#### Dataset entries:
■ ■ ■ ■ ■ ■ ■
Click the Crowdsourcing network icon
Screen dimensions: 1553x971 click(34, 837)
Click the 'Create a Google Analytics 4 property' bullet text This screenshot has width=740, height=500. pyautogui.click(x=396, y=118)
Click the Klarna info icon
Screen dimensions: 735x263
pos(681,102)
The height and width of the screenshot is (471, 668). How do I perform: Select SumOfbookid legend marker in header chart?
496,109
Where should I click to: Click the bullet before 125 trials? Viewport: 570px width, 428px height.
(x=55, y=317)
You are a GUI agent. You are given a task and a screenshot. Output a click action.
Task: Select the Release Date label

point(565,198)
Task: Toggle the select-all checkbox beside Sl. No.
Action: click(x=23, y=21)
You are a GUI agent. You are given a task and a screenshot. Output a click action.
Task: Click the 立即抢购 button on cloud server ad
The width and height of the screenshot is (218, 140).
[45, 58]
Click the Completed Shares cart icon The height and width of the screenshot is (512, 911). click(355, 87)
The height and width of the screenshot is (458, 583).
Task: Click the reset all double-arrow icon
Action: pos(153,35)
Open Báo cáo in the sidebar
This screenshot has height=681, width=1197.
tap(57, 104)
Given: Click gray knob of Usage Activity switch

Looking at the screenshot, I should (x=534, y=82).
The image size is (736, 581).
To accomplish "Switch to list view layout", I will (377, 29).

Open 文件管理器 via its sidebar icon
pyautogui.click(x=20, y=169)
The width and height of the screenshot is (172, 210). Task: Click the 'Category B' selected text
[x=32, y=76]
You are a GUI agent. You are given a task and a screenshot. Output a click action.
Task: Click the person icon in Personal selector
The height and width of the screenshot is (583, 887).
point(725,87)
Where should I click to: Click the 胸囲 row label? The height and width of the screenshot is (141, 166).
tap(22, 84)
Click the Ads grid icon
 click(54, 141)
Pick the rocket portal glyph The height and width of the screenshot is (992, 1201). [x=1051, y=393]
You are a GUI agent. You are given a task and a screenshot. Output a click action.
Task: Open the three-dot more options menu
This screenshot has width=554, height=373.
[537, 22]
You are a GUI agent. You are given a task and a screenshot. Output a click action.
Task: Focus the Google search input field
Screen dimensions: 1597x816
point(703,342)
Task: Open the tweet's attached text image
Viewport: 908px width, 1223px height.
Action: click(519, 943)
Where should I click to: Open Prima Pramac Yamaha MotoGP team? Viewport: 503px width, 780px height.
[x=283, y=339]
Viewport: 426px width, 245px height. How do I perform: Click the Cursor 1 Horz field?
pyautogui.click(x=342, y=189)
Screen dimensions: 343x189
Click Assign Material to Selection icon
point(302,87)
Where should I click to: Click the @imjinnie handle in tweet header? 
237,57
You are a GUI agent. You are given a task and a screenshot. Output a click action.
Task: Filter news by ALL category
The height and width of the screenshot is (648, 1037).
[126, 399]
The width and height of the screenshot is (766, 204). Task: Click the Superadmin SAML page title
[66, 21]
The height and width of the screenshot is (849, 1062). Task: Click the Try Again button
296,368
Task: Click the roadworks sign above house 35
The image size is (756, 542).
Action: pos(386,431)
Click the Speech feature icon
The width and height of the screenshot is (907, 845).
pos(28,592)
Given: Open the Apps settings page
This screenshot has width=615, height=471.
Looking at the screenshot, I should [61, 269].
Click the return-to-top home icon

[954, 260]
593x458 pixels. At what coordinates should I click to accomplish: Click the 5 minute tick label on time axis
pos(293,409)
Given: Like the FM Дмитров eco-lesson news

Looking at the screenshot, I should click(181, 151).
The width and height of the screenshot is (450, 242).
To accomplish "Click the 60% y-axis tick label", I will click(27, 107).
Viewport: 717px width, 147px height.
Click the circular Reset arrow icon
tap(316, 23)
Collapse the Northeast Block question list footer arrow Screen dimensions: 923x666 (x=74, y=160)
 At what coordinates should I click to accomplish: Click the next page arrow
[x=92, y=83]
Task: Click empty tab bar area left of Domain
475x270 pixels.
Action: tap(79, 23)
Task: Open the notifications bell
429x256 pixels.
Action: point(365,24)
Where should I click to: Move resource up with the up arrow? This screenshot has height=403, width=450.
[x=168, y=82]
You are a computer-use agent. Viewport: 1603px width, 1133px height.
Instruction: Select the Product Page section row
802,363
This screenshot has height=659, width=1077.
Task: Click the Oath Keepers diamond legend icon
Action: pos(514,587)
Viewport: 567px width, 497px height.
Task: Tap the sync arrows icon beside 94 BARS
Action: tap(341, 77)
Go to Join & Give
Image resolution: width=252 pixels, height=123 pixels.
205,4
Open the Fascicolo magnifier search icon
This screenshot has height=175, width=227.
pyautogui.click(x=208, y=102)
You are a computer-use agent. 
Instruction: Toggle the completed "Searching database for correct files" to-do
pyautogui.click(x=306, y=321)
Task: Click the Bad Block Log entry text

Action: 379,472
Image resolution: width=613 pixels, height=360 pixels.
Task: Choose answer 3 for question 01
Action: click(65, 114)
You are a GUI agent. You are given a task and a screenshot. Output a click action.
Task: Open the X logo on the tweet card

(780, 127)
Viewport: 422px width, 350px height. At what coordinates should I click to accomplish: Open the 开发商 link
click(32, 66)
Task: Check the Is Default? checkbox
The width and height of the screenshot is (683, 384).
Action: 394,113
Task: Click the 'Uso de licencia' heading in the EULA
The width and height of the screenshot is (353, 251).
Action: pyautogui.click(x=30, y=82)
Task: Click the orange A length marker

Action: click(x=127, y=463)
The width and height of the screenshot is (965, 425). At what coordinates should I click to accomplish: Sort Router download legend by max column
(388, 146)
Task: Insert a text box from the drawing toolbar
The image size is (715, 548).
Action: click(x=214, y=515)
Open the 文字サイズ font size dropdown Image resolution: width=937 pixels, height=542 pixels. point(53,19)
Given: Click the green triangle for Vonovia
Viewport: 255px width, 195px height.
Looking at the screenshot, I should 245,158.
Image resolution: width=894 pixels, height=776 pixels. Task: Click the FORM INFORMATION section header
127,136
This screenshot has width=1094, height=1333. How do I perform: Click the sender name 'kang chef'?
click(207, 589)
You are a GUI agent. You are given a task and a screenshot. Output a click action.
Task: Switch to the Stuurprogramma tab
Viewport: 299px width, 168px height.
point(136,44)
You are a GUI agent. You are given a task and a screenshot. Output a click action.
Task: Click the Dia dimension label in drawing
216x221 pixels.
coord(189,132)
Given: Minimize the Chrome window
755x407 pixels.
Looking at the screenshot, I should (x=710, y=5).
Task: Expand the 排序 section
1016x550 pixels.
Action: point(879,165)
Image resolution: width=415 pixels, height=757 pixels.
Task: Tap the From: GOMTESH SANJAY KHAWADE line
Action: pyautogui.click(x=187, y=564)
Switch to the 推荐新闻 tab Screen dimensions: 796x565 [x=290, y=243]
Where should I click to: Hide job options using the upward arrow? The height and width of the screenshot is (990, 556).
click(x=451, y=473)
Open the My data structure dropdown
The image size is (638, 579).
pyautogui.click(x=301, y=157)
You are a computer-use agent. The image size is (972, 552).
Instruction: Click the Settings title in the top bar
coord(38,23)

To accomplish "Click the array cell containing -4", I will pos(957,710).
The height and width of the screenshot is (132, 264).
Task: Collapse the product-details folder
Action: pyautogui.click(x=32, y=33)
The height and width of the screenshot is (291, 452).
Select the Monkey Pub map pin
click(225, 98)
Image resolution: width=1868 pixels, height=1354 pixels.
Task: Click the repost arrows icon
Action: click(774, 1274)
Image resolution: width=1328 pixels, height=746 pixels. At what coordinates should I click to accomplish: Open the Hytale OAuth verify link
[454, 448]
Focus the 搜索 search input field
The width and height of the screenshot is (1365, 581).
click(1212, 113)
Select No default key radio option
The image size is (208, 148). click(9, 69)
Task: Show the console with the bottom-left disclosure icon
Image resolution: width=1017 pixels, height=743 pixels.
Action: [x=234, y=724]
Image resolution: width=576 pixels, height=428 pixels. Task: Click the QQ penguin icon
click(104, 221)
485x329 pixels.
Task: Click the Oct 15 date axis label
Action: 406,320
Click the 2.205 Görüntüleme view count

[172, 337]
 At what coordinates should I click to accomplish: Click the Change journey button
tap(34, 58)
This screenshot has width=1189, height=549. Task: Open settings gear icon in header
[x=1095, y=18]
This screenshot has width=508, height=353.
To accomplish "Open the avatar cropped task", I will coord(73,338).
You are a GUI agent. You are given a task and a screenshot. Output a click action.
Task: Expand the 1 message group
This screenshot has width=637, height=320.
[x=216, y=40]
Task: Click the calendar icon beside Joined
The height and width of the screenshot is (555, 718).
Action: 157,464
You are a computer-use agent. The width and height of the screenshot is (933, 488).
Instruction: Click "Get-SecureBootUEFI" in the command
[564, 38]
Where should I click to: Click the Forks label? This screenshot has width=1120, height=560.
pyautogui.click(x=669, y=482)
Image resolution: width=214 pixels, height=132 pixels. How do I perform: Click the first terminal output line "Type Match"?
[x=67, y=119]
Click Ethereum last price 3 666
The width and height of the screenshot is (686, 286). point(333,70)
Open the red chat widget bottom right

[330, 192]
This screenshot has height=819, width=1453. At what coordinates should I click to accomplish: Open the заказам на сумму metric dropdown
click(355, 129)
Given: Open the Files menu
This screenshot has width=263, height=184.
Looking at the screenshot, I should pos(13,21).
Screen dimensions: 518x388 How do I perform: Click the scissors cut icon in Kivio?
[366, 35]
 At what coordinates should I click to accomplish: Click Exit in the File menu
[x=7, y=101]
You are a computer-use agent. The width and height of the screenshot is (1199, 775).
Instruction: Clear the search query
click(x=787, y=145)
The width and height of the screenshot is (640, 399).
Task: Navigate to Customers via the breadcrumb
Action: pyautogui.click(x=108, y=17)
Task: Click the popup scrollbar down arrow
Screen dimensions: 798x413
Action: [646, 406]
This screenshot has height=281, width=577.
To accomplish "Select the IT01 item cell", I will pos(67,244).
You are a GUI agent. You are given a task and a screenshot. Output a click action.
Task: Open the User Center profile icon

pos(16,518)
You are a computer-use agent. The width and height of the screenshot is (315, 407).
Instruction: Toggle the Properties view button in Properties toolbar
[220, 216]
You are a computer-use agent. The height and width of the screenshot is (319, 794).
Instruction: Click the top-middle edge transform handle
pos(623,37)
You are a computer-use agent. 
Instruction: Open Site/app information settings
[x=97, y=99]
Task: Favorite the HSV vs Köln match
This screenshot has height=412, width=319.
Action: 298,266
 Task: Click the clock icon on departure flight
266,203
■ ■ ■ ■ ■ ■ ■
#### Your instructions:
Could you show every line of the material that includes the string "drawing"?

#### Response to the exercise:
Task: Insert a text box from the drawing toolbar
Task: Click the Dia dimension label in drawing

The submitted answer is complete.